▶ _Problem description_: The data must be given again exactly as written, with all images omitted.

▶ _Material to process_:
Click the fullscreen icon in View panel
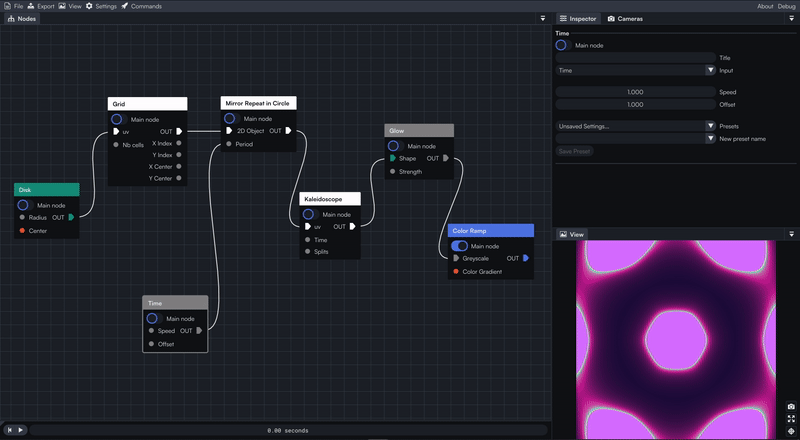The width and height of the screenshot is (800, 440). click(x=791, y=419)
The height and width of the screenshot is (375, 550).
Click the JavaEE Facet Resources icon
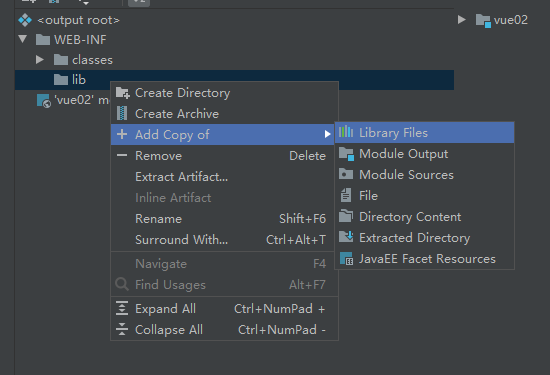pos(346,259)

▶ _Exercise solution_:
Click the fullscreen icon in View panel
The width and height of the screenshot is (800, 440). click(x=791, y=419)
The height and width of the screenshot is (375, 550).
Click the JavaEE Facet Resources icon
pos(346,259)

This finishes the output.